Suppose a 75 kWh battery starts at 20% on the 50 kW DC preset, but colder conditions and a little cabinet sharing are slowing the session. With the cold battery profile, a 6% sharing derate, 10 minutes of idle time, 31 kWh per 100 miles driving efficiency, and a 90-minute departure window, a full target of 90% is too ambitious. The calculator would show that the full session needs about 1 h 50 m. The departure-aware comparison can instead fit about 81% before you need to leave, using about 51.07 kWh from the grid and adding roughly 148 miles or 237 kilometers of estimated range. That is the kind of choice the departure badge is meant to surface early.
The calculator models that slowdown with Taper begins at and Taper power. Once the target crosses the taper point, the remaining percentage points are charged at a reduced battery-side power, so time grows faster than many drivers expect.
Not necessarily. The charger rating is only one candidate limit. The session can still be held back by the site power cap, the vehicle acceptance cap, a thermal derate, or load sharing. The Weakest-link wall cap and Adjusted wall power rows show the difference.
Range is optional here. The calculator needs a positive Driving efficiency entry to convert battery energy into added miles and kilometers. If that field stays blank or zero, the timing and energy estimates still work, but range stays disabled.
It uses Energy drawn from grid. That means active charging losses and any idle conditioning energy are included in the cost figure.
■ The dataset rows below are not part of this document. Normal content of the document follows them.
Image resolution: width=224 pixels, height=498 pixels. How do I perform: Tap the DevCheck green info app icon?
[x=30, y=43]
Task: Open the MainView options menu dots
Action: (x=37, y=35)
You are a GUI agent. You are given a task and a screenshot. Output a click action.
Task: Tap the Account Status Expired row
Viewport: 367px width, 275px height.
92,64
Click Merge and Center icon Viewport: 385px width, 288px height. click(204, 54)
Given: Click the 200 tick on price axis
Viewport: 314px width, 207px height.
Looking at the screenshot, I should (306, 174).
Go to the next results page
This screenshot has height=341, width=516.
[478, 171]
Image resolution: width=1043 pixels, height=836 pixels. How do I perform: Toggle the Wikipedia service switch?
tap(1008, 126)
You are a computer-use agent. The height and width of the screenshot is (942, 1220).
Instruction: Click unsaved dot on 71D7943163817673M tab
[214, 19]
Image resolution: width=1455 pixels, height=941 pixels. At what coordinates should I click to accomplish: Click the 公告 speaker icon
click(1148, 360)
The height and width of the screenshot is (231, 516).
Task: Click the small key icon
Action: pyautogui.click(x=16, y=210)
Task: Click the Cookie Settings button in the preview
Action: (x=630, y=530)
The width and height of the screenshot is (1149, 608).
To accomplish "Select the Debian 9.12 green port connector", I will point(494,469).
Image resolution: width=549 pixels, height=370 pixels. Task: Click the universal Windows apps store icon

The calculator compares the projected finish time with your deadline. If the current target does not fit, the decision view works backward to find the highest whole-percent state of charge that still fits in the available time.
The estimate is calculated from the values entered in the page, and the export buttons package the current result into CSV, DOCX, image, or JSON files. There is no separate server-side session step for the charge estimate described here.